CORAL SPRINGS, FL. Panera Bread on State Road 7 had no written policy to keep sick employees out of the kitchen when state inspectors walked through the door during the week of April 18, 2026, one of three high-severity violations documented at the location during a stretch when no other Coral Springs restaurants triggered a high-priority citation.
The inspection of Panera Bread #4717 at 4328 N SR 7 produced zero intermediate violations alongside its three high-severity findings. That combination is notable: the problems inspectors flagged were not procedural paperwork gaps. They were violations that state health officials classify as direct disease transmission risks.
What Inspectors Found
The absence of an adequate employee health policy was the first high-severity citation. Under state food safety rules, a written policy is the mechanism that ensures workers who are vomiting, have diarrhea, or have been diagnosed with a reportable illness stay out of food preparation areas. Without one, the decision of whether a sick worker shows up and handles food is left entirely to informal judgment.
The second citation involved improper hand and arm washing technique. This is a different violation from simply failing to wash hands. Inspectors documented that the washing was happening, but the method was wrong.
The third violation was a failure to follow parasite destruction procedures. State rules require that certain fish, pork, and wild game be frozen to specific temperatures for specific periods of time before being served, or cooked to internal temperatures that kill parasites. Inspectors found those procedures were not being followed at this location.

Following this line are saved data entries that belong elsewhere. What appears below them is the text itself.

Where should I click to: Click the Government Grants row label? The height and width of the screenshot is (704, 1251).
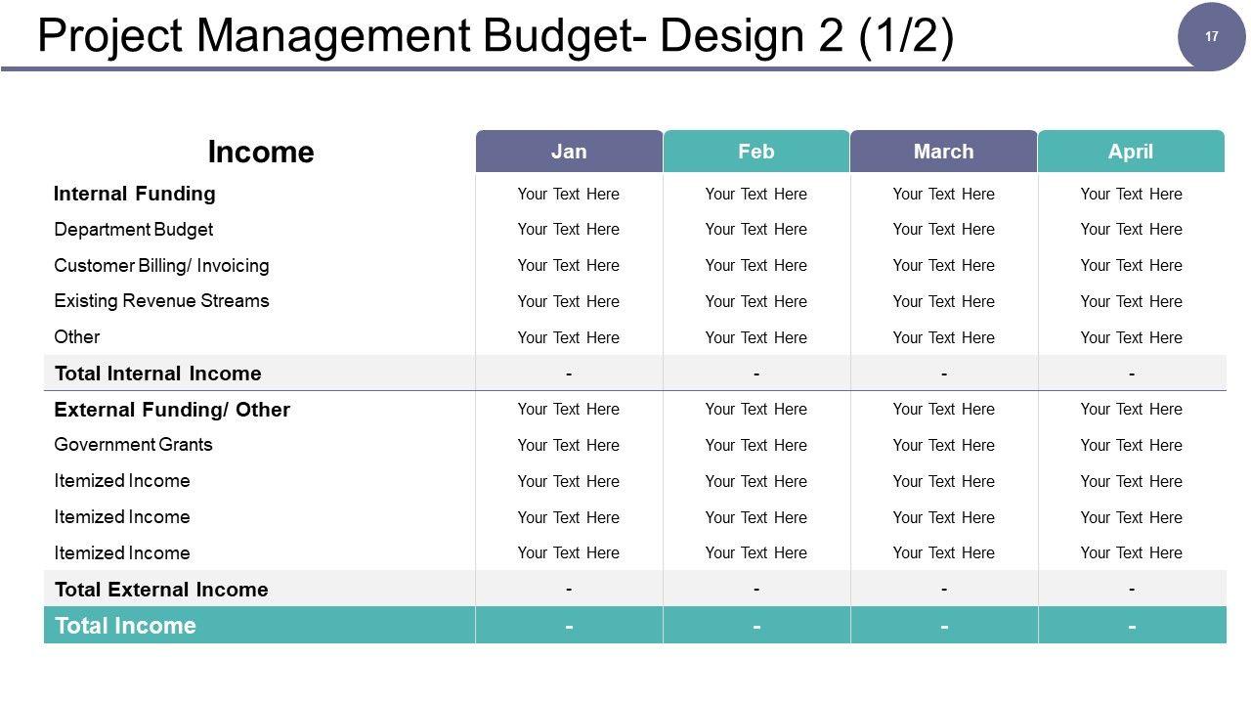133,445
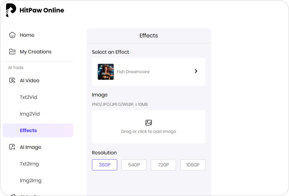Click the AI Image section icon
The image size is (289, 196).
pos(12,147)
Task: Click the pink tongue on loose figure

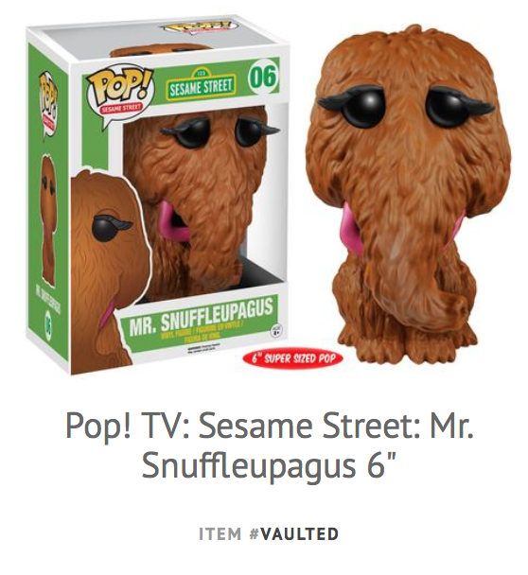Action: (x=350, y=231)
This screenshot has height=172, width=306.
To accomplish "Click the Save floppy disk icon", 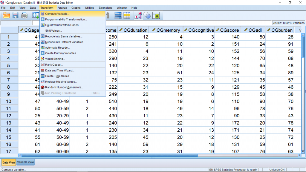I will pos(15,15).
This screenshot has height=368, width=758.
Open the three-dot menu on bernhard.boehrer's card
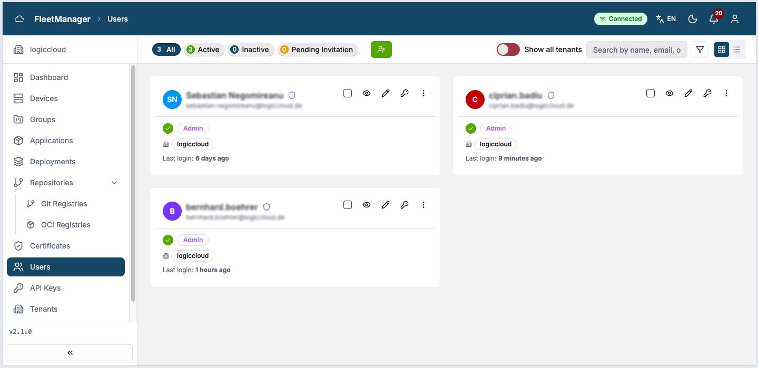pos(424,205)
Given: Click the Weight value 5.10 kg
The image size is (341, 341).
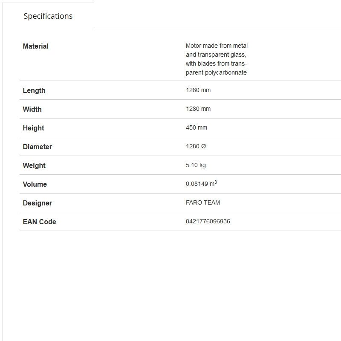Looking at the screenshot, I should pyautogui.click(x=196, y=165).
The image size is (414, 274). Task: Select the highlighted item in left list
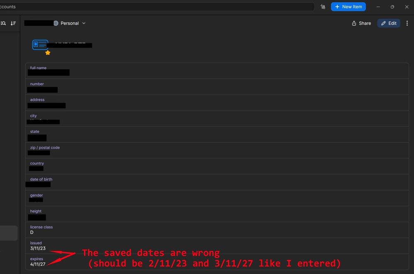point(8,233)
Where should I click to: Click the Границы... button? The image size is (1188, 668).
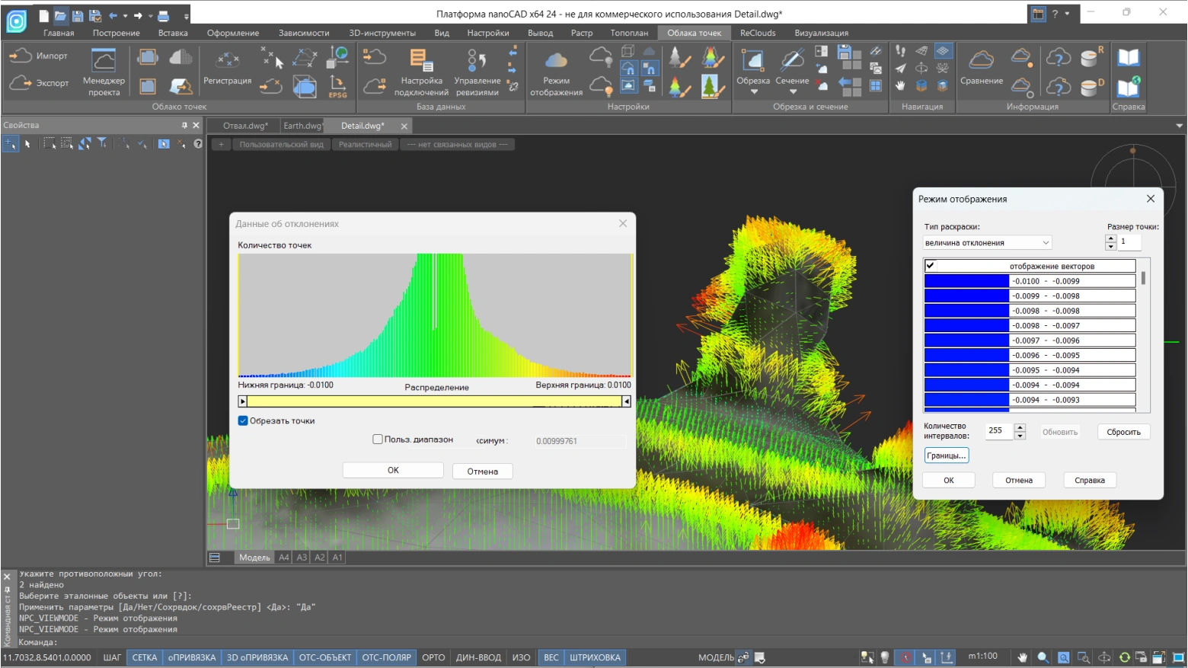click(946, 455)
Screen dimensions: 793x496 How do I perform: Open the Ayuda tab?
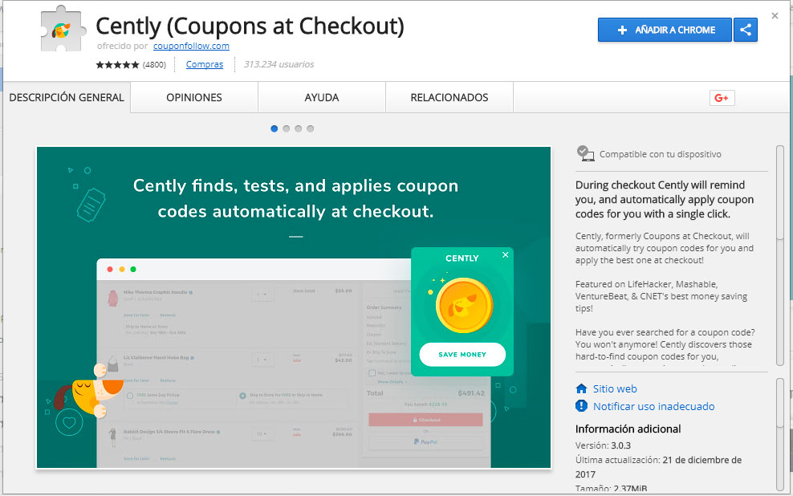tap(322, 98)
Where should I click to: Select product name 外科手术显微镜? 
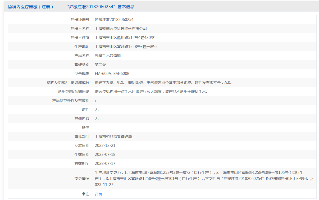coord(108,56)
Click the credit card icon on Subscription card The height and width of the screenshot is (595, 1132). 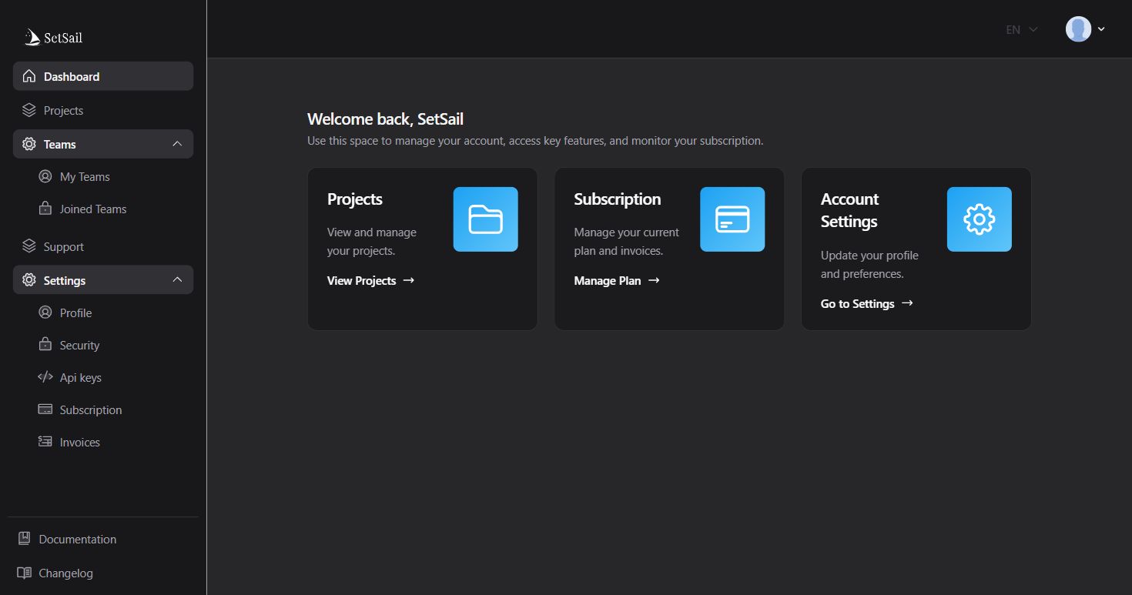pos(732,219)
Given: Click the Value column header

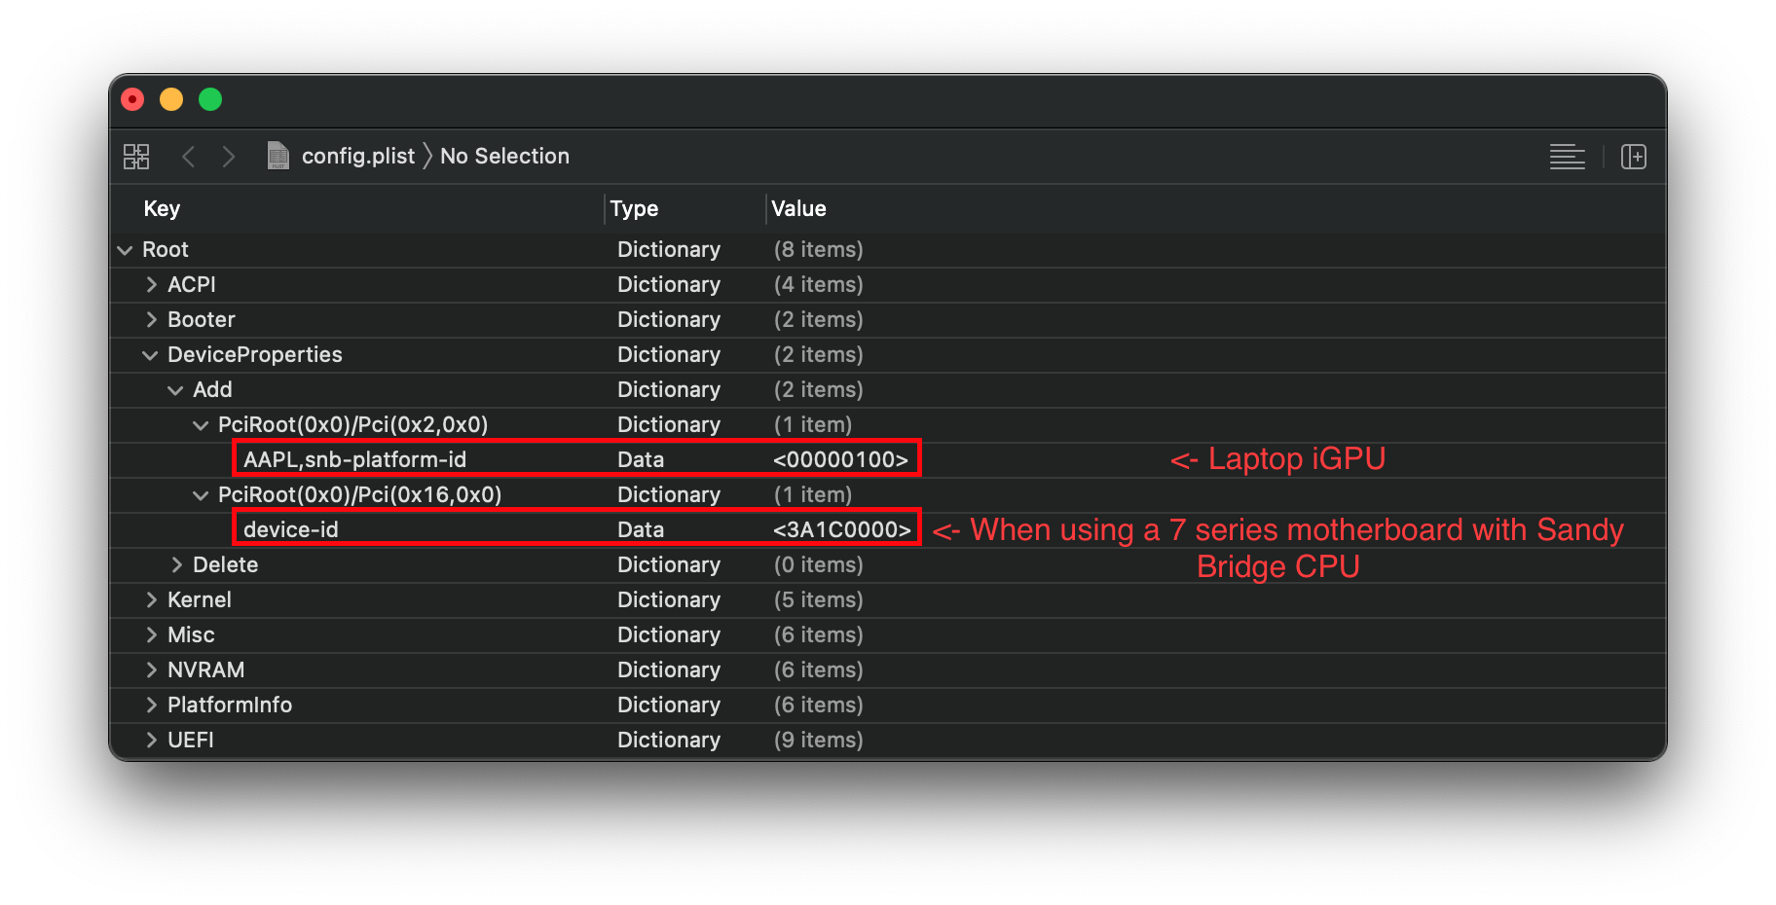Looking at the screenshot, I should tap(798, 209).
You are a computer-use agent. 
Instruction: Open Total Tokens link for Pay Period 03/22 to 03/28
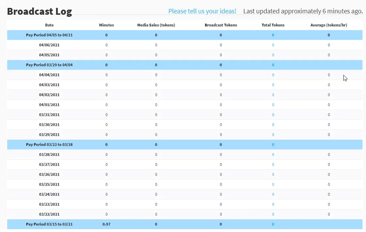[273, 145]
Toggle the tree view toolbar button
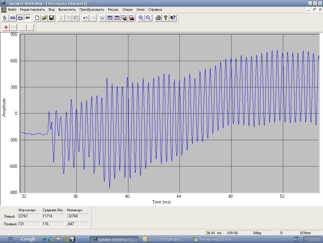Image resolution: width=323 pixels, height=243 pixels. (x=5, y=18)
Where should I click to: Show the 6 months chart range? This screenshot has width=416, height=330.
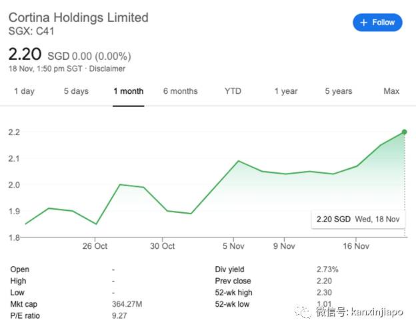tap(180, 91)
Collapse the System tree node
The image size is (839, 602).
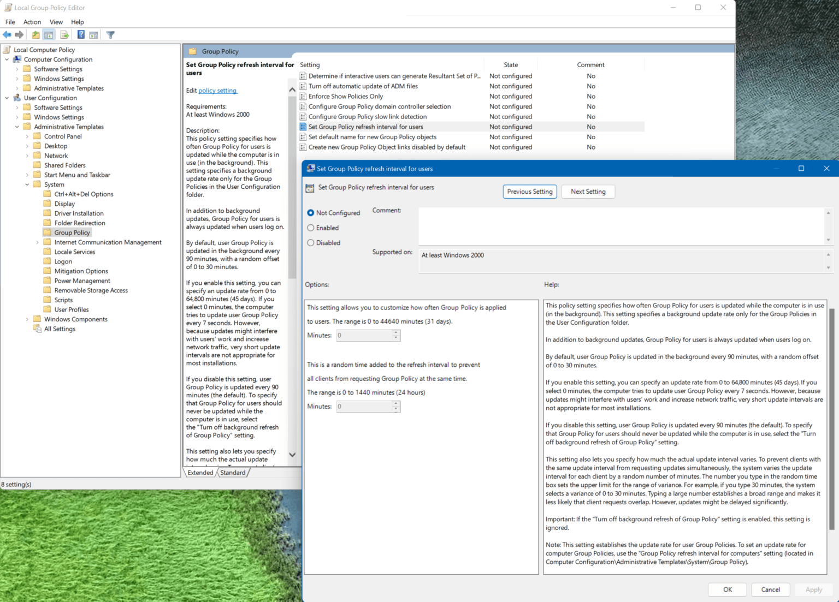point(27,184)
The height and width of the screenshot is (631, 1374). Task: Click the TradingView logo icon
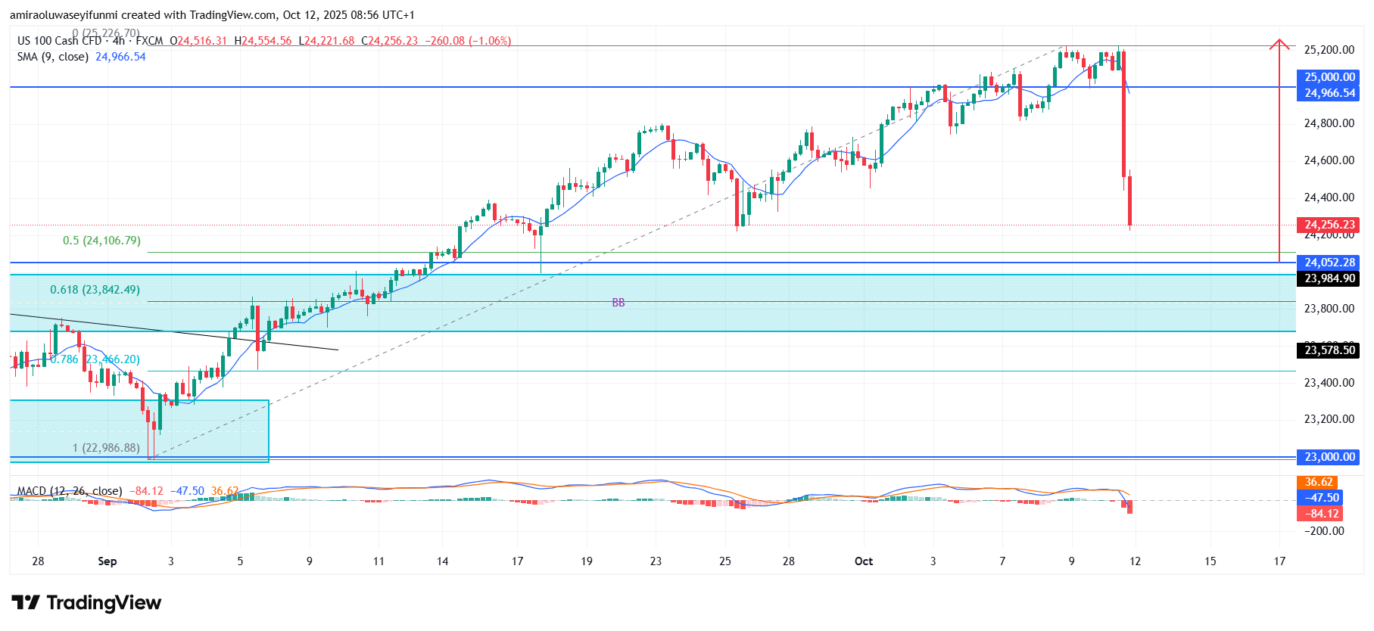[26, 602]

What These Violations Mean
The employee health policy violation is not a technicality. Norovirus, one of the most common causes of foodborne illness outbreaks in restaurant settings, spreads directly from infected food workers to customers through contaminated food. A written policy creates an enforceable standard, a script for managers to follow when an employee calls in sick or shows symptoms at the start of a shift. Without that policy in place at Panera #4717, there was no documented framework governing those decisions during the inspection period.
The handwashing technique violation carries its own weight. Studies on handwashing compliance in food service settings consistently show that the method matters as much as the act. A worker who goes through the motion of washing hands but fails to scrub long enough, rinse thoroughly, or use the correct sequence can leave Salmonella, E. coli, and other pathogens on their hands at levels sufficient to contaminate food. Inspectors at this Coral Springs location did not cite a failure to wash at all. They cited a failure to wash correctly, which means the visual appearance of compliance was present while the protective effect was not.
The parasite destruction citation is the most specific to the menu. Panera serves items containing fish. Anisakis, a parasitic roundworm found in raw or undercooked fish, can cause severe gastrointestinal illness in humans. Tapeworm larvae can survive in improperly handled pork. State rules exist to interrupt that chain before the food reaches a customer's tray. The violation at this location indicates those interruptions were not being made consistently.
Taken together, the three violations document a restaurant where the foundational disease-prevention systems, keeping sick workers out, washing hands effectively, and neutralizing parasites in animal proteins, were not functioning as required during the inspection week.
The Longer Record
Panera Bread #4717 on SR 7 has 27 prior inspections on record, a count that places it well into the category of an established, frequently visited location. That inspection history means state officials have had dozens of opportunities to assess this restaurant's compliance across multiple years of operation.
Twenty-seven inspections is a substantial baseline. It means this is not a new restaurant still working out its procedures. It means inspectors have walked through this kitchen, reviewed its records, and evaluated its practices more than two dozen times before this week's findings.
What the record does not show is whether the three high-severity violations cited this week represent categories that have appeared in prior inspection reports. The parasite destruction failure, in particular, is a procedural violation that requires active, ongoing compliance. A restaurant that serves fish must maintain freezing logs or cooking temperature records consistently, not just during inspections. A citation for failing to follow those procedures at a location with 27 inspections on record raises the question of whether this is a new lapse or a recurring one.
The employee health policy violation is similarly durable. Writing and posting a compliant employee health policy is a one-time administrative task. A restaurant with 27 inspections that still lacks an adequate policy has had ample opportunity to correct it.
One Facility, Three Findings, No Intermediate Violations
The structure of this inspection is worth examining. Inspectors use a tiered system: high-severity violations involve the most direct public health risks, intermediate violations typically involve knowledge gaps or procedural failures one step removed from direct contamination, and basic violations cover facility maintenance and cleanliness.
Panera #4717 received three high-severity citations and nothing in the intermediate tier. That pattern suggests inspectors found serious compliance failures at the top of the risk scale without the more common intermediate violations, such as inadequate food safety training records or improper cooling documentation, that often accompany them.
Whether that reflects the specific focus of this inspection, the nature of what inspectors observed on the day they visited, or something about how compliance is managed at this location is not something the inspection record alone can answer.
What the record does show is that a Panera Bread serving customers in Coral Springs on SR 7 had no documented system for keeping sick workers away from food, was not washing hands correctly, and was not following the procedures required to kill parasites in the proteins it serves, all in the same inspection week, at a location that has been inspected 27 times before.